La triste procession commença à marcher d’un pas lent, précédée par les bedeaux en pleureurs avec leurs bâtons, hommes très âgés, à l’aspect misérable, qui chancelaient comme s’ils étaient eux-mêmes sur le bord de cette fosse vers laquelle ils en escortaient un autre, et vêtus, suivant l’usage écossais, d’habits noirs râpés, et portant des espèces de bonnets de chasse ornés d’un vieux crêpe rougi. Monkbarns, s’il eût été consulté, aurait sûrement désapprouvé cette dépense superflue, mais par là il aurait probablement blessé ces pauvres gens encore plus qu’il ne les avait flattés par sa condescendance à conduire le deuil ; et, dans cette conviction, il s’abstint sagement de leur faire des remontrances dans une occasion où sa censure n’aurait pas produit plus d’effet que ses conseils. Il est de fait que les paysans écossais sont encore atteints de cette rage de cérémonies qui fut autrefois si remarquable chez les grands du royaume, que le parlement d’Écosse fit une loi somptuaire dans le but de la réprimer. J’ai connu plusieurs personnes de la plus basse classe qui se refusaient non seulement les douceurs, mais presque les premiers besoins de la vie, afin d’amasser une somme d’argent qui pût permettre aux parens qui leur survivraient de les enterrer comme des chrétiens, suivant leur expression ; et jamais les fidèles exécuteurs de leurs volontés, quoique eux-mêmes également dans la misère, ne purent se laisser persuader d’employer à l’usage et aux besoins des vivans un argent follement dépensé pour l’enterrement des morts.

Jusqu’au cimetière, qui était à environ un demi-mille de distance, la procession se fit avec la triste solennité ordinaire dans ces occasions.
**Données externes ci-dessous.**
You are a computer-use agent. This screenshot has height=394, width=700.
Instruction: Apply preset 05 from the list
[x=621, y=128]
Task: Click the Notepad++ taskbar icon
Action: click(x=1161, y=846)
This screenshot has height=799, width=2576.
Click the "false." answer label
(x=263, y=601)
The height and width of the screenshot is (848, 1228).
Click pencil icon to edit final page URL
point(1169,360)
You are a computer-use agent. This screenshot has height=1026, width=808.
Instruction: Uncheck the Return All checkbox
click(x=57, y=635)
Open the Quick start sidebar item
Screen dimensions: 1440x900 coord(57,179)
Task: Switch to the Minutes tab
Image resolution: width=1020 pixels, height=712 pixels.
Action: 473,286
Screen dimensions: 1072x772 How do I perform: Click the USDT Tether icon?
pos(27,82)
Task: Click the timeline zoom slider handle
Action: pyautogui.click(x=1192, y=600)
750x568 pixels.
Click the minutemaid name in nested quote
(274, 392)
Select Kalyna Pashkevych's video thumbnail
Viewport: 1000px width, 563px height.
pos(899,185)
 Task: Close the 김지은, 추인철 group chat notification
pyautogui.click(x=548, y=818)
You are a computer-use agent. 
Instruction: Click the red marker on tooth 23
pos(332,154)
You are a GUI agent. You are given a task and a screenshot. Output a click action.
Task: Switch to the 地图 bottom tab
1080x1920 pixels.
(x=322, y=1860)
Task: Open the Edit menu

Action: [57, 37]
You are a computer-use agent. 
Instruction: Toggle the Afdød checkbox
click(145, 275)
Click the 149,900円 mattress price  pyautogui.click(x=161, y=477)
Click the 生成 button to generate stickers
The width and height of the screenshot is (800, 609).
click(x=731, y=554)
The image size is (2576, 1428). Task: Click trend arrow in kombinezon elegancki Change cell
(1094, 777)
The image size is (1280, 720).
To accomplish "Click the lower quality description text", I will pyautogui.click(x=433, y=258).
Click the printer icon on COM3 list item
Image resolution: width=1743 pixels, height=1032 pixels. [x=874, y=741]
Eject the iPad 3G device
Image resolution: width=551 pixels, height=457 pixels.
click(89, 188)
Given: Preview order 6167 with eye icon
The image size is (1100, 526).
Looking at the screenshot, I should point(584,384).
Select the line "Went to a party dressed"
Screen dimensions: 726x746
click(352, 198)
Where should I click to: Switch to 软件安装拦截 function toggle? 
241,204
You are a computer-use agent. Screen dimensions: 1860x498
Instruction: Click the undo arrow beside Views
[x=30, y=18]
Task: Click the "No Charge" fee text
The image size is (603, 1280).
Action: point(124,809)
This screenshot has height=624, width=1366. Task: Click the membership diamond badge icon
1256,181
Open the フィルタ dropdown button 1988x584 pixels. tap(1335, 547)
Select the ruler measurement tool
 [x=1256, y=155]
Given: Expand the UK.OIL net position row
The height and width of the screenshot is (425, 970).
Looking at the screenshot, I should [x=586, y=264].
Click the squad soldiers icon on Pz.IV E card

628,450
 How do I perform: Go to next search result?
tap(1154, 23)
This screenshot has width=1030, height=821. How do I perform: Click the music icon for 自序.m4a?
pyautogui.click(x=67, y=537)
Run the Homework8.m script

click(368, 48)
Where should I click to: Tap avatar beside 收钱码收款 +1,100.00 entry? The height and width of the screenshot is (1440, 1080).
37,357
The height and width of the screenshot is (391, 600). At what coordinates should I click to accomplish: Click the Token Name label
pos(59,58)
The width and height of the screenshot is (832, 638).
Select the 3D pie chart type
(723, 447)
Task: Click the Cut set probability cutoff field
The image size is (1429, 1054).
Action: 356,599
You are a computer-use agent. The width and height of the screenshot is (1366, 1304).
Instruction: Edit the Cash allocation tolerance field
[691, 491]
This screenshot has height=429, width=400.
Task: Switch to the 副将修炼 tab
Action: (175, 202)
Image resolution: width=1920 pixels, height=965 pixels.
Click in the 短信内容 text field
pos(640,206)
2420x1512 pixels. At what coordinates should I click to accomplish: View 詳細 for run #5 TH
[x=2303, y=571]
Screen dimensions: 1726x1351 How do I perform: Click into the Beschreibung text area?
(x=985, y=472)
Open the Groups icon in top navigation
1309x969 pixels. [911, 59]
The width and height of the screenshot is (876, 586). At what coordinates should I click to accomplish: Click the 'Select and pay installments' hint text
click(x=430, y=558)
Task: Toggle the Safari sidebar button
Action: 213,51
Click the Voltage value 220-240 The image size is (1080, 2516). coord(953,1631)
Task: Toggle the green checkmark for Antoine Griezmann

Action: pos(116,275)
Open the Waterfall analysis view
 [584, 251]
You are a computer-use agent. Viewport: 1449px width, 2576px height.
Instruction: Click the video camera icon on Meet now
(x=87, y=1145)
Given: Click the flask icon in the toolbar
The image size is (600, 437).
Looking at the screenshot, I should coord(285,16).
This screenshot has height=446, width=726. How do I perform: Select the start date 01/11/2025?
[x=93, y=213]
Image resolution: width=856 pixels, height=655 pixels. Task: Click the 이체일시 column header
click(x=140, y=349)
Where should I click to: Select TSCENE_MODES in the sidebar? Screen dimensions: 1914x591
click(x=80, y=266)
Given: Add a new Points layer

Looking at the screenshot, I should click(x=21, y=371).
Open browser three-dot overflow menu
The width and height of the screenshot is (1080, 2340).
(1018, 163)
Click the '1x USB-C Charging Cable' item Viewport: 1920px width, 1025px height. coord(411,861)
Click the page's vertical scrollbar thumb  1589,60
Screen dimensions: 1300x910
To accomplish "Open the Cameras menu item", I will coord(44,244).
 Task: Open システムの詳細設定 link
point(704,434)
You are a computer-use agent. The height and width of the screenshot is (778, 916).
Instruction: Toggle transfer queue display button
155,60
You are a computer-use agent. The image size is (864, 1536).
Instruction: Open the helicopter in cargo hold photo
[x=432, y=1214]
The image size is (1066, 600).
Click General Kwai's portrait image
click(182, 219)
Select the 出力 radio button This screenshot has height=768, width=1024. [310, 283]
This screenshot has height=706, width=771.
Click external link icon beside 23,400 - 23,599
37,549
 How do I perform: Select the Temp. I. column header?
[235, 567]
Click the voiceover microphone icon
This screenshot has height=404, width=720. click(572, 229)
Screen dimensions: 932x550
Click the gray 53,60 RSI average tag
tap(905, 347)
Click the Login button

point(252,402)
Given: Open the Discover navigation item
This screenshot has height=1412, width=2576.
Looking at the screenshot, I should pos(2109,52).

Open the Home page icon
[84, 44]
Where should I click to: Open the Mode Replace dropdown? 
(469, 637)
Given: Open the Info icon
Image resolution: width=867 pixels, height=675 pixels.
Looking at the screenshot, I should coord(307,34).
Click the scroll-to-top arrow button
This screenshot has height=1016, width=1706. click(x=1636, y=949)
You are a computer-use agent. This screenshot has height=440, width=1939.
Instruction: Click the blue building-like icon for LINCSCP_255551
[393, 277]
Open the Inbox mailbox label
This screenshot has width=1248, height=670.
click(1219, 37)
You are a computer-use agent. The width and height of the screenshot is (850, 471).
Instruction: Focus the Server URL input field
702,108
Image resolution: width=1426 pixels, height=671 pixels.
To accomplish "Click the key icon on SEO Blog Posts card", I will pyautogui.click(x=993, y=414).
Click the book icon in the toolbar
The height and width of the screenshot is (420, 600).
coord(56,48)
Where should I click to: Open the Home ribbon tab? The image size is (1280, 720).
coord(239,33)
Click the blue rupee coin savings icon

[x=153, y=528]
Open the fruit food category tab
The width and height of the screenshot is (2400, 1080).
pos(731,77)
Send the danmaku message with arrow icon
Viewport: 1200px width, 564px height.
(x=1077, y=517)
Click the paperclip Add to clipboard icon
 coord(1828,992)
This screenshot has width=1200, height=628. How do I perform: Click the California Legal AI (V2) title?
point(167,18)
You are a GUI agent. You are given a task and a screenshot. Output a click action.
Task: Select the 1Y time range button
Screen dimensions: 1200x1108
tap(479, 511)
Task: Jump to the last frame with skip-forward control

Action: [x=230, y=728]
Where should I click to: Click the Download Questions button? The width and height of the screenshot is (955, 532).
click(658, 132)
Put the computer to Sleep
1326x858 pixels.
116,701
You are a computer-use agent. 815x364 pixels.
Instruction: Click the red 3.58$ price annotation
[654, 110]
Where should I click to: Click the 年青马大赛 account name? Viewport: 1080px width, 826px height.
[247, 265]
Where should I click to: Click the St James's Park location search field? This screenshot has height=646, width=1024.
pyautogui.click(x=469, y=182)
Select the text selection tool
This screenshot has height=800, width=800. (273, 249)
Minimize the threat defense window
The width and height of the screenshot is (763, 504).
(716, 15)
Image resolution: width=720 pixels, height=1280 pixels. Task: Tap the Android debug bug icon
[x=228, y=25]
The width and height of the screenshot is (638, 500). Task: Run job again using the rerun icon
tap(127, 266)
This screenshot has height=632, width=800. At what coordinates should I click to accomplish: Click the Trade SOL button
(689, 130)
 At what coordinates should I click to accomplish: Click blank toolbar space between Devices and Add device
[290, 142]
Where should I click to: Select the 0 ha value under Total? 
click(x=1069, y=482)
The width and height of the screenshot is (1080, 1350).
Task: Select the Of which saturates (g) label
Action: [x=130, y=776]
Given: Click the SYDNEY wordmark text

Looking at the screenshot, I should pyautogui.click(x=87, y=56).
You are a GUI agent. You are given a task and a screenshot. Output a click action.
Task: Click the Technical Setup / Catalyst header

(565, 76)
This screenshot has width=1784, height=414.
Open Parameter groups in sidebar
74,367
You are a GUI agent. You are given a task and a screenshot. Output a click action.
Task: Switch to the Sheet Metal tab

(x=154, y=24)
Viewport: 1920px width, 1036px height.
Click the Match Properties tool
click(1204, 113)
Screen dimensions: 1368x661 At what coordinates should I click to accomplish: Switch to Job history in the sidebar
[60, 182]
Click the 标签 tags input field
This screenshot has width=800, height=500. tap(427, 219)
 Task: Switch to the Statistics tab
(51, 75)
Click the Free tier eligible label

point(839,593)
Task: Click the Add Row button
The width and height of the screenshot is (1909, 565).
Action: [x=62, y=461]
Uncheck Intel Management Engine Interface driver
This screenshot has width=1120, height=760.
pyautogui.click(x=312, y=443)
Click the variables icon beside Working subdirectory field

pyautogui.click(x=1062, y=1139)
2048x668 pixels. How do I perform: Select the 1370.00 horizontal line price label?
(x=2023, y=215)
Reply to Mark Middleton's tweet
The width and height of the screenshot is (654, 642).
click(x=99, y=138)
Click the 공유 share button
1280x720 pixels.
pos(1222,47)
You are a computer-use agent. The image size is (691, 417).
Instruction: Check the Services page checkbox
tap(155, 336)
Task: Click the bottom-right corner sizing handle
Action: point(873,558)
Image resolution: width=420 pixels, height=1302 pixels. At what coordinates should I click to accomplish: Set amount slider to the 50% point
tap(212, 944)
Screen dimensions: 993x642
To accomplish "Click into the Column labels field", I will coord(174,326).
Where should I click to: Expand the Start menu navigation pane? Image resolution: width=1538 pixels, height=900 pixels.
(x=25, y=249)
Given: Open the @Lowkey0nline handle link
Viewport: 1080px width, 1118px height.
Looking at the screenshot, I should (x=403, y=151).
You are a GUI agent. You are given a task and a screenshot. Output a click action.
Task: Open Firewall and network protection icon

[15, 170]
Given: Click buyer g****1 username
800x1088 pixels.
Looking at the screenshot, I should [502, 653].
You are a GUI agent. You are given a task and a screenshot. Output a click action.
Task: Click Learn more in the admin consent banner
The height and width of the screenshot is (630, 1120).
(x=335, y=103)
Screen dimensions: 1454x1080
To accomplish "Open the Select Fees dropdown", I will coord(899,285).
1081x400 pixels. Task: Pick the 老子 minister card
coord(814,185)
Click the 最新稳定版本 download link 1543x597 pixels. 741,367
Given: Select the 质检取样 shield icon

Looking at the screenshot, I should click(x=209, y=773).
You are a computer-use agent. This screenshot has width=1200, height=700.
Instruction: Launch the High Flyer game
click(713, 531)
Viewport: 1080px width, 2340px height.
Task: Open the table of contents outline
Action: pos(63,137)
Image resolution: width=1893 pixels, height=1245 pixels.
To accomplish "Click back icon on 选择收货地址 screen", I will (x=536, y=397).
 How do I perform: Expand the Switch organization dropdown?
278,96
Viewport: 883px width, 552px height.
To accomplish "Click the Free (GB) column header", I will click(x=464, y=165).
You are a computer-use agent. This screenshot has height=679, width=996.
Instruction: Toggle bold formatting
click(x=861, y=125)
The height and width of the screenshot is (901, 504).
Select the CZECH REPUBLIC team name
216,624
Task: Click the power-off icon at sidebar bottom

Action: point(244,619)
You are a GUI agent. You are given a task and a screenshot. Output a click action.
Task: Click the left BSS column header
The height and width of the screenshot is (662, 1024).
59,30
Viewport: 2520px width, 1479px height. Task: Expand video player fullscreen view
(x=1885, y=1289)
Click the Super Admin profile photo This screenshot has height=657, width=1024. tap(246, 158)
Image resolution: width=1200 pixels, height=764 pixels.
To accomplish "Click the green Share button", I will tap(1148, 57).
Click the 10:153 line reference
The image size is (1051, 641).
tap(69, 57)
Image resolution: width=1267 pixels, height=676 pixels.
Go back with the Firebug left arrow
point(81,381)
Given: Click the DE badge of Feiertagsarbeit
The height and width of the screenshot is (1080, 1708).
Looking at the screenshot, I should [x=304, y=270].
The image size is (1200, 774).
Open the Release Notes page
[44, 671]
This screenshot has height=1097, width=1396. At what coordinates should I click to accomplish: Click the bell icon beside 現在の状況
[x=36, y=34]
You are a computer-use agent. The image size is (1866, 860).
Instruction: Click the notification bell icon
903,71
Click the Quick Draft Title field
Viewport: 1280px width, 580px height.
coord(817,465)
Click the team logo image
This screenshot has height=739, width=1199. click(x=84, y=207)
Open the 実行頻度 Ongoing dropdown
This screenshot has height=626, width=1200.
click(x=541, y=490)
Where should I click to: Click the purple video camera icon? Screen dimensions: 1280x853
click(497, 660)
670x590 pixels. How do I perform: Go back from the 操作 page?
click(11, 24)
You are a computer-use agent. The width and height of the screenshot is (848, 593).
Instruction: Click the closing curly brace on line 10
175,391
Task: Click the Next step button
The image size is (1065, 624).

Le corps fut rendu à la terre qui l’avait nourri, et quand les fossoyeurs eurent comblé la tombe et l’eurent recouverte de gazon, M. Oldbuck, ôtant son chapeau, salua les assistans qui se tenaient autour dans un silence mélancolique, et par cet adieu congédia le cortège.

Le ministre offrit à notre Antiquaire de l’accompagner jusque chez lui ; mais M. Oldbuck avait été si frappé de la douleur du pêcheur et de sa femme, qu’ému par la compassion, et peut-être aussi par cette curiosité qui nous porte à rechercher les objets dont la vue doit exciter en nous des sensations pénibles, il préféra s’en retourner tout seul le long de la côte pour visiter encore une fois la chaumière en passant.